The magazine Psychology Today removed a column on Orwellian language from Rutgers Professor Lee Jussim after it had already been published. The piece mocked the creation of new words that Jussim argues leads to “much discourse, rhetoric, dysfunction, and bias in academia and psychology.”
Rutgers Professor Lee Jussim, who also serves as the chair of the Rutgers Psychology Department, published a column in Psychology Today that mocked the dystopian use of language by many leftist academics.
Jussim’s column was inspired by an article by a leftist academic that insisted that words like “mansplaining” should be added to the average person’s vocabulary.
In this essay, I introduce a slew of neologisms—new words—to capture the tone and substance of much discourse, rhetoric, dysfunction, and bias in academia and psychology. It’s partly inspired by an article entitled ‘Lexicon for Gender Bias in Academia and Medicine’ by Drs Choo and May in the British Medical Journal (BMJ), although that one was coming at this from a different perspective. They argued that “mansplaining” was just the “tip of the iceberg” and so coined terms such as “Himpediment,” defined as a “man who stands in the way of progress of women.”

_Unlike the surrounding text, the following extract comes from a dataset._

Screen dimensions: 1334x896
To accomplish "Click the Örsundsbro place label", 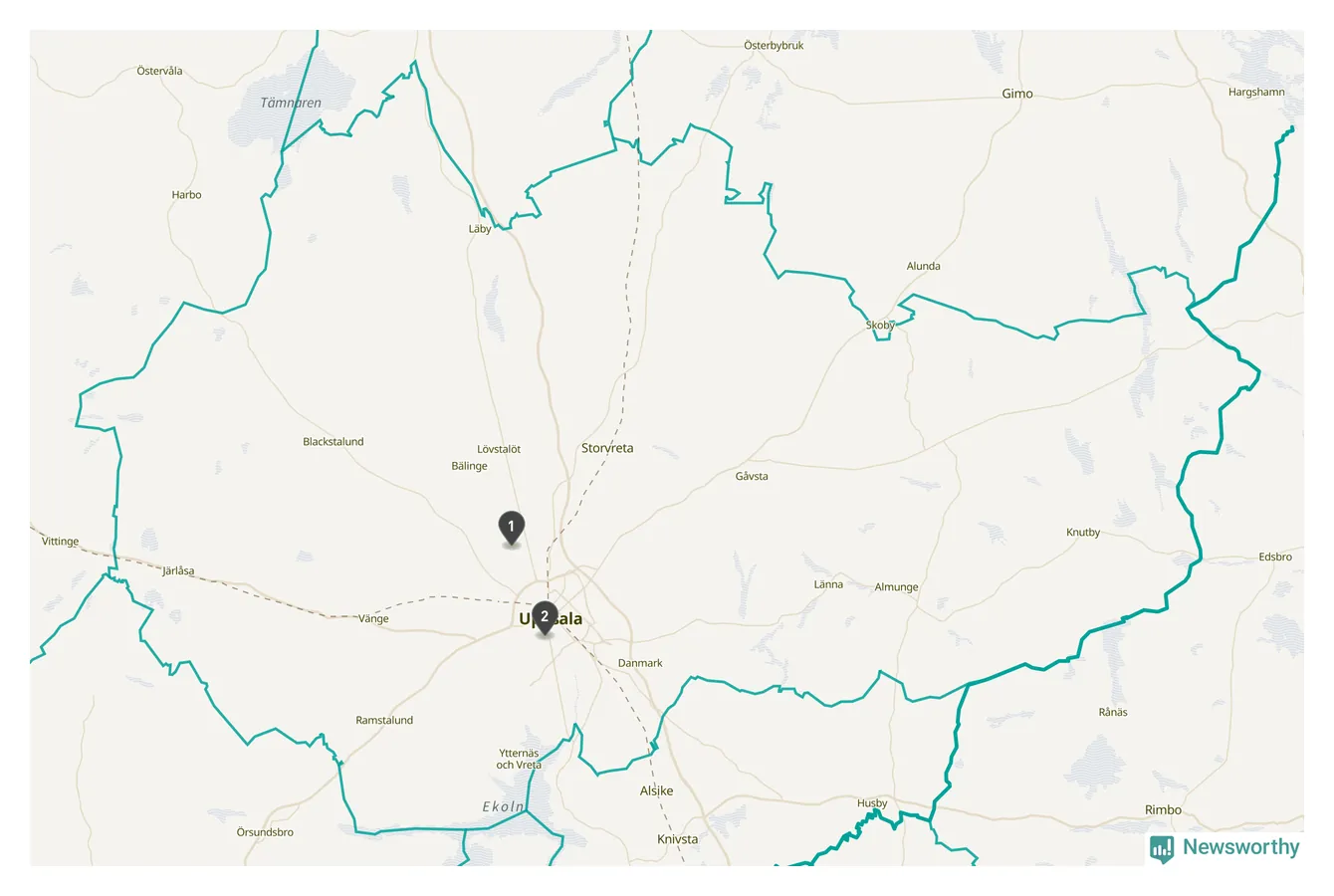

The column, “An Orwelexicon for Bias and Dysfunction in Psychology and Academia,” consisted of words created by Jussim to mock postmodern academics.
Marxism denialist: Someone who conveniently ignores or forgets that Marxism/communism has been a brutal disaster whenever it has achieved national hegemony, or argues “it was not real Marxism,” or dismisses the relevance of that brutal history. These symptoms are usually accompanied by camouflaging Marxist ideas/ideology in social science neologisms e.g., “system justification theory.”

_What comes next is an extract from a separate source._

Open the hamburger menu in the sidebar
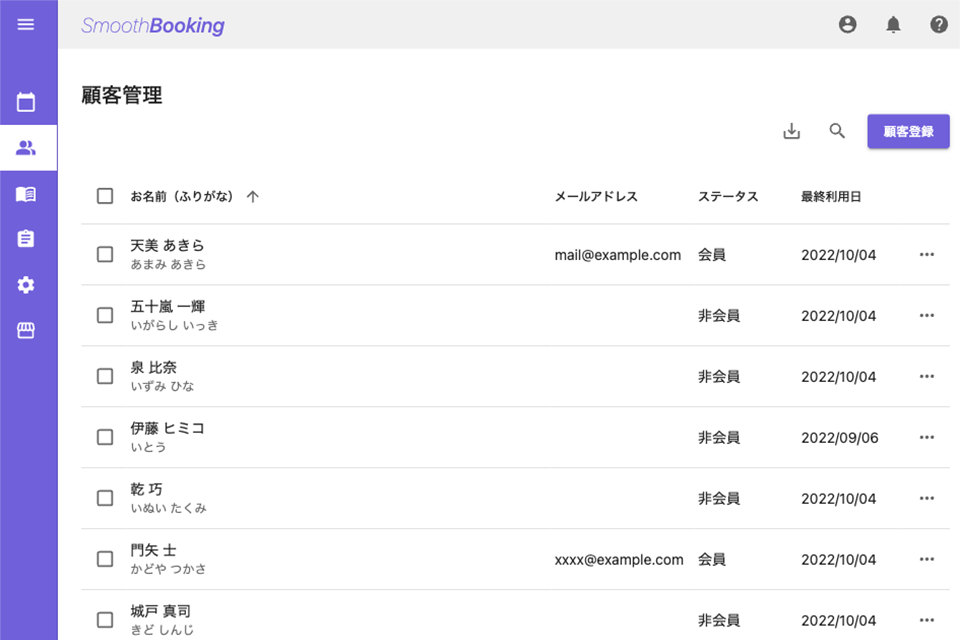This screenshot has height=640, width=960. point(26,24)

Nazinoia: A delusional tendency to see Nazis as hiding behind ideas or practices one opposes, and by accusing anyone to the right of Bernie Sanders of being Nazis, fascists, white supremacists, or alt-right.
The removal was Jussim’s was highlighted by Quillette editor-in-chief Claire Lehmann, who picked up Jussim’s column and published on Quillette. Lehmann noted that Jussim’s column was removed from Psychology Today less than 24 hours after it was published.